Shen (Chinese religion)

Shen (Chinese religion)
Shen
Chinese name
Chinese
Japanese name
Kanji
Hiragana 1. かみ
2. しん
Korean name
Hangul
Hanja
Vietnamese name
Quốc ngữ thần
Hán tự

Shen (Chinese: ; pinyin: shén; Wade–Giles: shen; literally "spirit; god; awareness, consciousness") is a keyword in Chinese philosophy, Chinese religion, and Traditional Chinese Medicine.

Contents

Pronunciation

Shén (in rising 2nd tone) is the Modern Standard Chinese pronunciation of 神 "spirit; god, deity; spiritual, supernatural; awareness, consciousness etc". Reconstructions of shén in Middle Chinese (ca. 6th-10th centuries CE) include dź'jěn (Bernhard Karlgren, substituting j for his "yod medial"), źiɪn (Zhou Fagao), ʑin (Edwin G. Pulleyblank, "Late Middle"), and zyin (William H. Baxter). Reconstructions of shén in Old Chinese (ca. 6th-3rd centuries BCE) include *djěn (Karlgren), *zdjien (Zhou), *djin (Li Fanggui), *Ljin (Baxter), and *m-lin (Axel Schuessler).

Although the etymological origin of shen is uncertain, Schuessler (2007:458) notes a possible Sino-Tibetan etymology; compare Chepang gliŋh "spirit of humans".

Chinese shen 神 "spirit; etc." is a loanword in East Asian languages. The Japanese Kanji 神 is pronounced shin (しん) or jin (じん) in On'yomi (Chinese reading), and kami (かみ), (こう), or tamashii (たましい) in Kun'yomi (Japanese reading). The Korean Hanja 神 is pronounced sin (신).
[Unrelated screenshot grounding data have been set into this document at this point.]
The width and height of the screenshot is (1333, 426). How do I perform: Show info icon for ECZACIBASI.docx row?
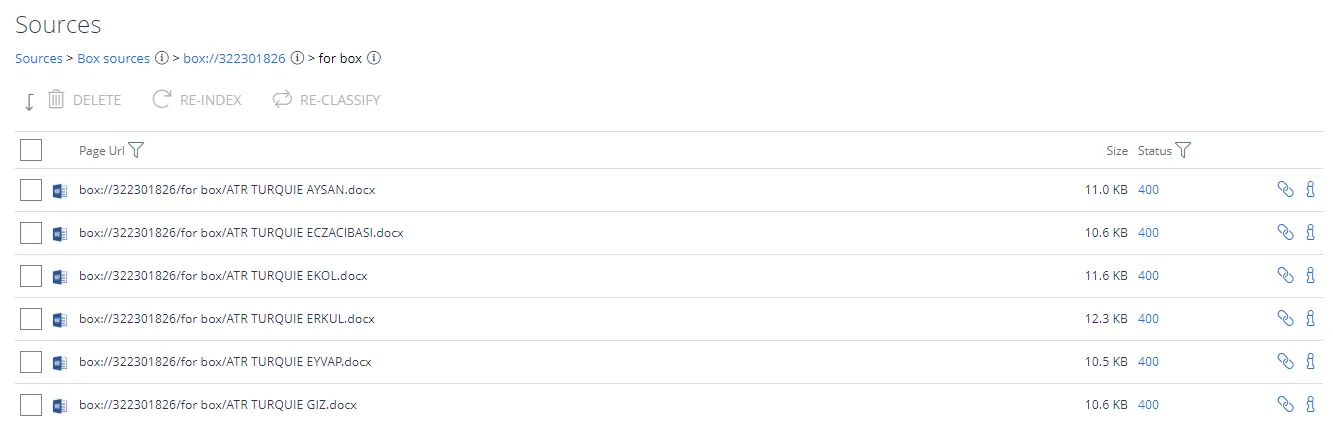tap(1310, 232)
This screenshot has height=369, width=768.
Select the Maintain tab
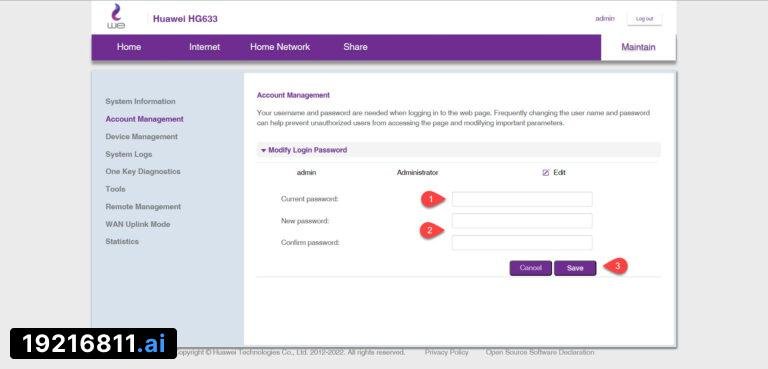(x=638, y=48)
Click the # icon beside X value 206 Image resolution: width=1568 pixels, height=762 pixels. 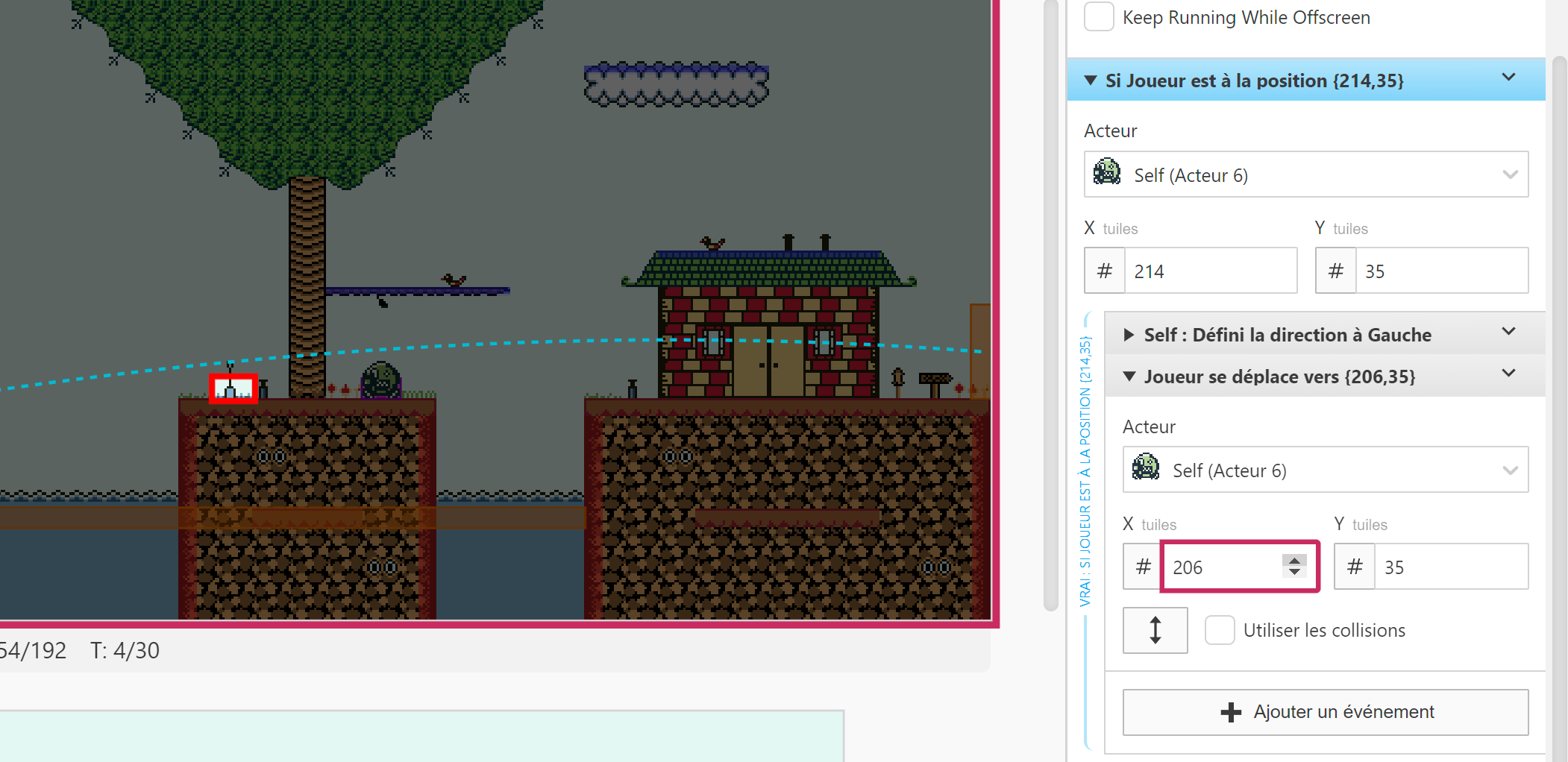tap(1143, 567)
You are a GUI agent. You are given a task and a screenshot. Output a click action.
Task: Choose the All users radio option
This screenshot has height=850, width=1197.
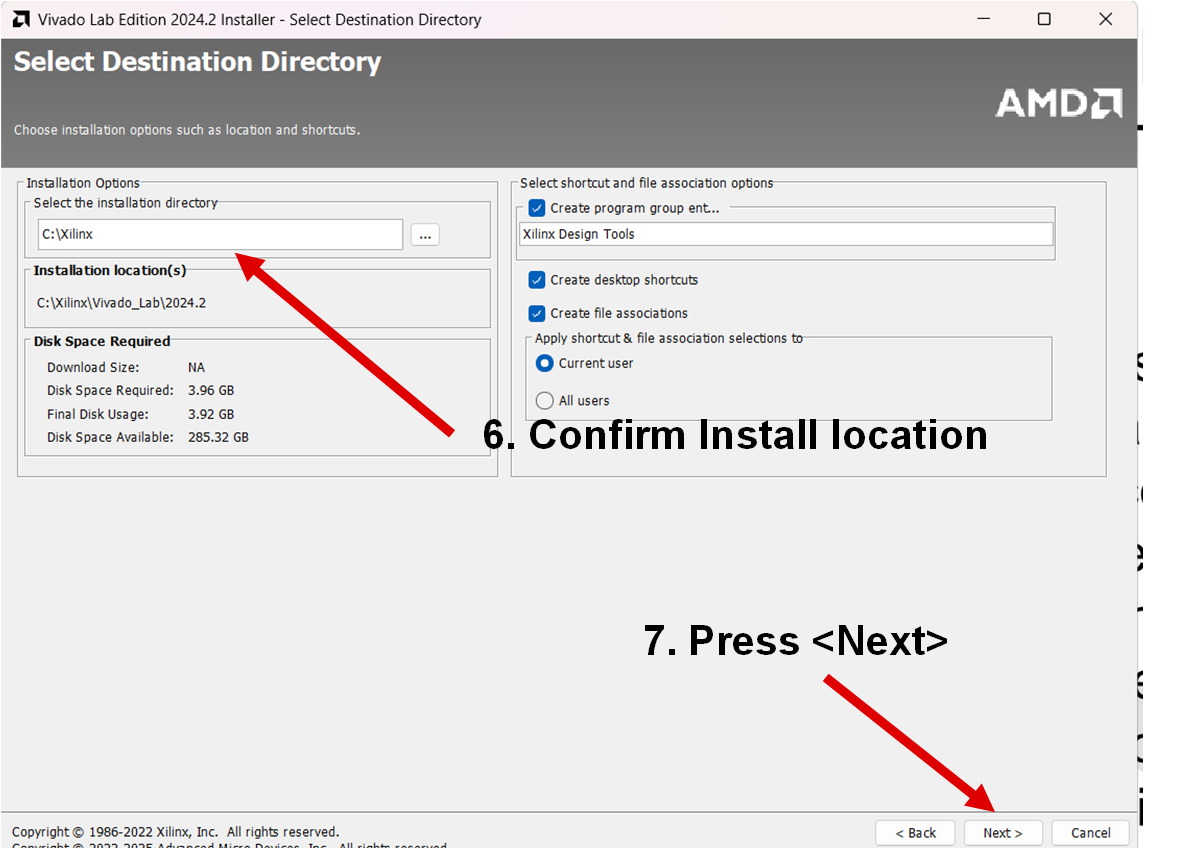(x=545, y=401)
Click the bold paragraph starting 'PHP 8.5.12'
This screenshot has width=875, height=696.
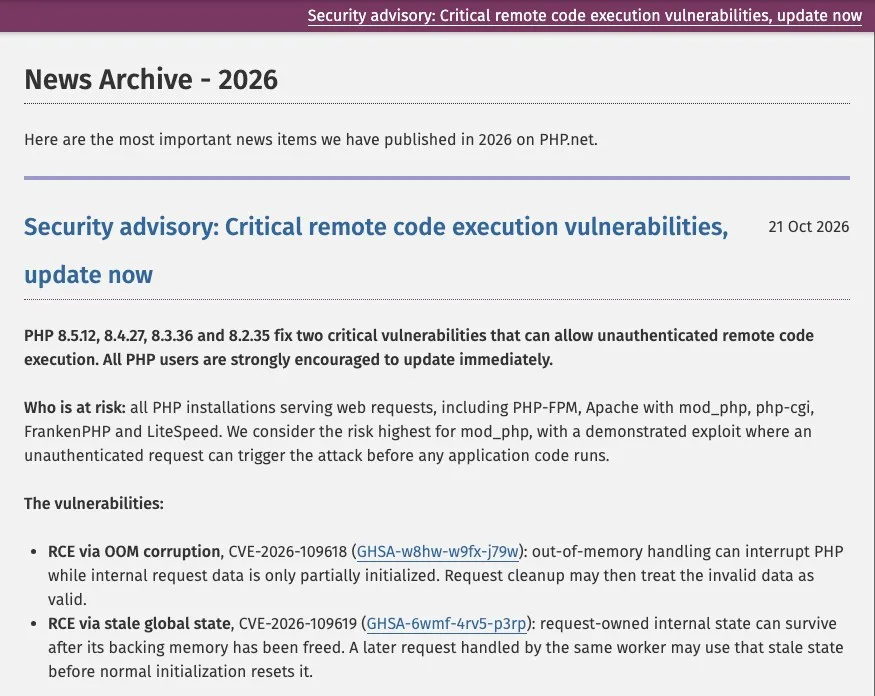[419, 347]

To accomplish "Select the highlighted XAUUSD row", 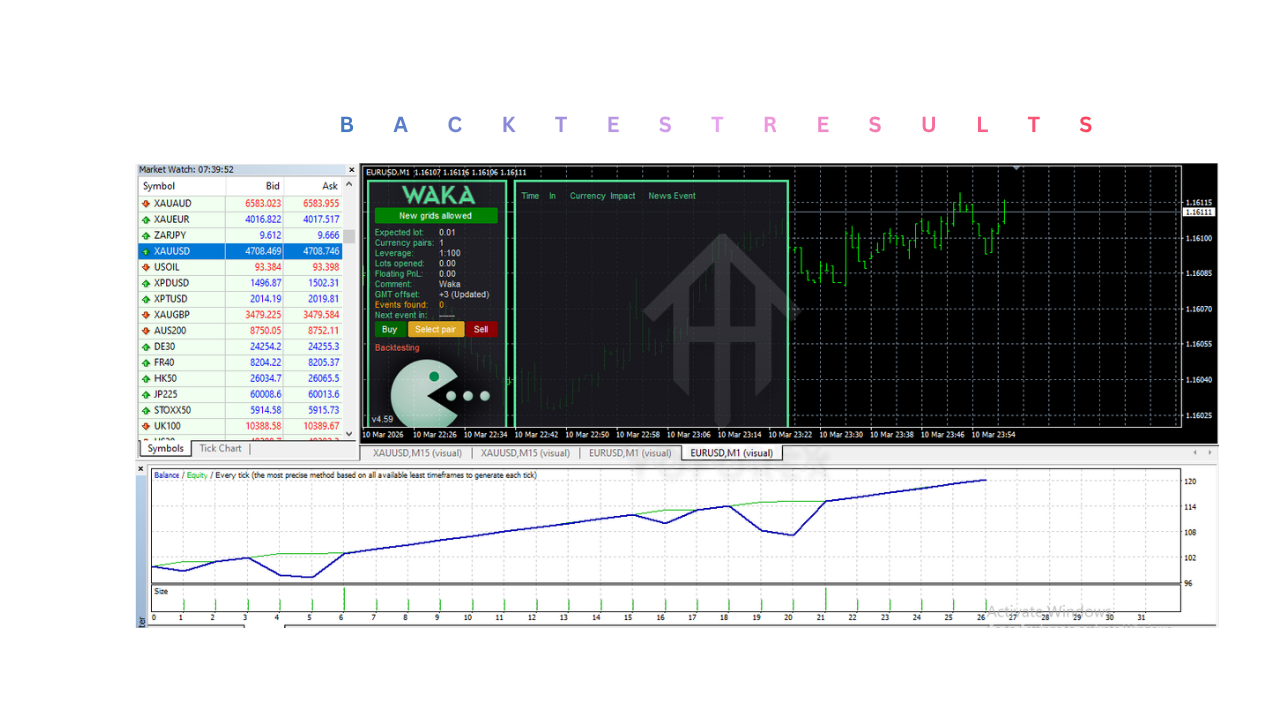I will (x=240, y=251).

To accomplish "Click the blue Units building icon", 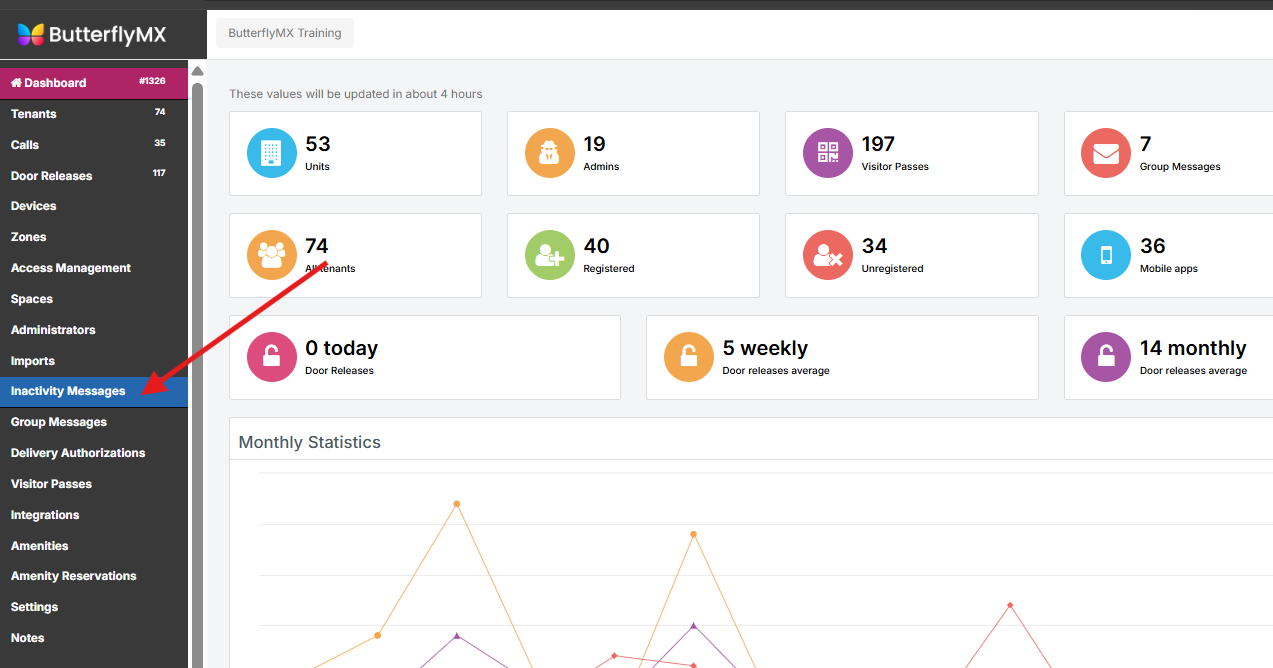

The Zihui dictionary notes that 神 had a special pronunciation shēn (level 1st tone, instead of usual 2nd shén) in the name Shen Shu 神荼, one of two "gods of the Eastern Sea", along with Yu Lu 鬱壘.

In the Vietnamese language, it is referred to as thần.

Semantics

Shen 神's polysemous meanings developed diachronically over three millennia. The Hanyu dazidian, an authoritative historical dictionary, distinguishes one meaning for shēn 神 "Name of a deity (神名)" and eleven meanings for shén 神, translated below.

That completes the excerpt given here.